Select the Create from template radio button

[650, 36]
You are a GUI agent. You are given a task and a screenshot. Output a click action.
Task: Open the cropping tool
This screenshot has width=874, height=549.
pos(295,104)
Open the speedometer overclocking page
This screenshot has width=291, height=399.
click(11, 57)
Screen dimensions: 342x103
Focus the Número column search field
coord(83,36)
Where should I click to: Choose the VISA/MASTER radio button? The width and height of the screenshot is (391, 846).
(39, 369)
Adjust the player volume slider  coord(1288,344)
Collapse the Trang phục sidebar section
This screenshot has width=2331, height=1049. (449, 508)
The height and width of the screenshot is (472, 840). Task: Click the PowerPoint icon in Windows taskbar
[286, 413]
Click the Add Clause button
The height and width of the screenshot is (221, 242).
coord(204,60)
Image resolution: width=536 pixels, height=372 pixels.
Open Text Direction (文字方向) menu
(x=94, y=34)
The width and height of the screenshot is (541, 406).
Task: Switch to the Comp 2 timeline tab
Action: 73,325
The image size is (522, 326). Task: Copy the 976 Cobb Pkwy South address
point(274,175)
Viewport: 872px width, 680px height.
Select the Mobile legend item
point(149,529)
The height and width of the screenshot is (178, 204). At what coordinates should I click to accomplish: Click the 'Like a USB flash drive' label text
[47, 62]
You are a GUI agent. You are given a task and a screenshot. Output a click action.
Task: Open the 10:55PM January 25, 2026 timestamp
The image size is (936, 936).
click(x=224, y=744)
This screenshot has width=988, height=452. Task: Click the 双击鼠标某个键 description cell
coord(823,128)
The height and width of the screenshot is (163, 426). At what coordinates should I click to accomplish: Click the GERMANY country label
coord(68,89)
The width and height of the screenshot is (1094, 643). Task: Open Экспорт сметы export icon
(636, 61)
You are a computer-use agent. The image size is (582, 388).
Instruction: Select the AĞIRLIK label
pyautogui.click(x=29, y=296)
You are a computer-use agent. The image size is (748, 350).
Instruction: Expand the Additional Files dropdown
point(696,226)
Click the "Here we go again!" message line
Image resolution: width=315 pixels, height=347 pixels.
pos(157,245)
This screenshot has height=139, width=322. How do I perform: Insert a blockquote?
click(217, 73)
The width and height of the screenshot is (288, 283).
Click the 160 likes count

===

Your objective. Could you set down every record exactly as given?

Response area.
Select the Create from template radio button

[650, 36]
You are a GUI agent. You are given a task and a screenshot. Output a click action.
Task: Open the cropping tool
This screenshot has width=874, height=549.
pos(295,104)
Open the speedometer overclocking page
This screenshot has width=291, height=399.
click(11, 57)
Screen dimensions: 342x103
Focus the Número column search field
coord(83,36)
Where should I click to: Choose the VISA/MASTER radio button? The width and height of the screenshot is (391, 846).
(39, 369)
Adjust the player volume slider  coord(1288,344)
Collapse the Trang phục sidebar section
This screenshot has width=2331, height=1049. (449, 508)
The height and width of the screenshot is (472, 840). Task: Click the PowerPoint icon in Windows taskbar
[286, 413]
Click the Add Clause button
The height and width of the screenshot is (221, 242).
coord(204,60)
Image resolution: width=536 pixels, height=372 pixels.
Open Text Direction (文字方向) menu
(x=94, y=34)
The width and height of the screenshot is (541, 406).
Task: Switch to the Comp 2 timeline tab
Action: 73,325
The image size is (522, 326). Task: Copy the 976 Cobb Pkwy South address
point(274,175)
Viewport: 872px width, 680px height.
Select the Mobile legend item
point(149,529)
The height and width of the screenshot is (178, 204). At what coordinates should I click to accomplish: Click the 'Like a USB flash drive' label text
[47, 62]
You are a GUI agent. You are given a task and a screenshot. Output a click action.
Task: Open the 10:55PM January 25, 2026 timestamp
The image size is (936, 936).
click(x=224, y=744)
This screenshot has width=988, height=452. Task: Click the 双击鼠标某个键 description cell
coord(823,128)
The height and width of the screenshot is (163, 426). At what coordinates should I click to accomplish: Click the GERMANY country label
coord(68,89)
The width and height of the screenshot is (1094, 643). Task: Open Экспорт сметы export icon
(636, 61)
You are a computer-use agent. The image size is (582, 388).
Instruction: Select the AĞIRLIK label
pyautogui.click(x=29, y=296)
You are a computer-use agent. The image size is (748, 350).
Instruction: Expand the Additional Files dropdown
point(696,226)
Click the "Here we go again!" message line
Image resolution: width=315 pixels, height=347 pixels.
pos(157,245)
This screenshot has height=139, width=322. How do I perform: Insert a blockquote?
click(217, 73)
The width and height of the screenshot is (288, 283).
Click the 160 likes count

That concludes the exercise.